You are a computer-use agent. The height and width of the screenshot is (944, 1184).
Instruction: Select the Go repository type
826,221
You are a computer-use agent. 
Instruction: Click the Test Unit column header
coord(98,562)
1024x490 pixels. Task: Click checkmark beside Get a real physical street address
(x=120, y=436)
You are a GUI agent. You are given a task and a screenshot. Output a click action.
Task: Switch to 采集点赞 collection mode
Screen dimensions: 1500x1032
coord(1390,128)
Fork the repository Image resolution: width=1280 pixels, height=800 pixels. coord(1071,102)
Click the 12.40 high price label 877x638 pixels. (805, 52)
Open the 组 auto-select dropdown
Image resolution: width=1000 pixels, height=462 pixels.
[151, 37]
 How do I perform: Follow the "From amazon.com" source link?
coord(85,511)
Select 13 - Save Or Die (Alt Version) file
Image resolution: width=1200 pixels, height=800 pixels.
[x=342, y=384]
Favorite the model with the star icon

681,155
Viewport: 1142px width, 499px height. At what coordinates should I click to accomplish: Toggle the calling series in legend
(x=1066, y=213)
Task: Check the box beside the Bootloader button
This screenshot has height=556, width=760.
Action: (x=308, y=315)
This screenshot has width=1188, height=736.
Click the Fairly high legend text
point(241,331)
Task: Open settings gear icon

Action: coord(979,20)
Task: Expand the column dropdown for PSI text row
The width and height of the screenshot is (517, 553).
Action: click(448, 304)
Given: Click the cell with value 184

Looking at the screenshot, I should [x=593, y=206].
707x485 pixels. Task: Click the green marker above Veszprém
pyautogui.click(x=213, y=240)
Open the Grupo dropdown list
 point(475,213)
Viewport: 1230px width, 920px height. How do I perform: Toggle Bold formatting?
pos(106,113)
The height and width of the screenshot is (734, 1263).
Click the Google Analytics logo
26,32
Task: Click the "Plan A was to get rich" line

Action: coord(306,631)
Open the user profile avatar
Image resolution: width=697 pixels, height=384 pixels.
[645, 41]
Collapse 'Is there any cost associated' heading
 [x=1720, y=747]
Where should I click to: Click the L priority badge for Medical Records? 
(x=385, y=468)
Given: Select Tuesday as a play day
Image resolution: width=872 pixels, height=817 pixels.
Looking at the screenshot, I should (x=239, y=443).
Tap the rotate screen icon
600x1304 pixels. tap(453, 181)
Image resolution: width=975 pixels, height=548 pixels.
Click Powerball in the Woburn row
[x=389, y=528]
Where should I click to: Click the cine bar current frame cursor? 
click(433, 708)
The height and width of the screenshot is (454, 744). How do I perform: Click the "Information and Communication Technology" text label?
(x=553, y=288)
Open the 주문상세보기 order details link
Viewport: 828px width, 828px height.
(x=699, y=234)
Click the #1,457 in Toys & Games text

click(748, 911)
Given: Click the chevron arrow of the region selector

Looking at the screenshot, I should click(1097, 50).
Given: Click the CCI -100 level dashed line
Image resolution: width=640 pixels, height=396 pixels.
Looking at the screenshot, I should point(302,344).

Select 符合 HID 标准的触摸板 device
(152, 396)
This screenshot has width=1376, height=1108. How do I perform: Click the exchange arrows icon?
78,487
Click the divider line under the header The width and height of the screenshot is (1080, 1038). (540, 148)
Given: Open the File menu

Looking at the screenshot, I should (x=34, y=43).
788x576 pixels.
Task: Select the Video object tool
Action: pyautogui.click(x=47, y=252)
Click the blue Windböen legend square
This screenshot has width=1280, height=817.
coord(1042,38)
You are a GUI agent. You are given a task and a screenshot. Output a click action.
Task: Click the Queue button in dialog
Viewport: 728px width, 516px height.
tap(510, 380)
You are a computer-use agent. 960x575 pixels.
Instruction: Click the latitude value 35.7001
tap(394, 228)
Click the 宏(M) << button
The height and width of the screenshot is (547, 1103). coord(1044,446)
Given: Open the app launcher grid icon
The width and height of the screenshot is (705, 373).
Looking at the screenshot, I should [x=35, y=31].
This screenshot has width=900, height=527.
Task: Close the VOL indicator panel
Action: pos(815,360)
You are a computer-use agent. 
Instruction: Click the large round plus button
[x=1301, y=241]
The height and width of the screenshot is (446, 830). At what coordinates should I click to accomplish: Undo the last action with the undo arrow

> Exercise goal
Copy out every line of the listing that includes the string "computer".

> Solution to this problem
You are a computer-use agent. The height and width of the screenshot is (944, 1184).
You are a computer-use agent. 
You are a computer-use agent. 960x575 pixels.
You are a computer-use agent. 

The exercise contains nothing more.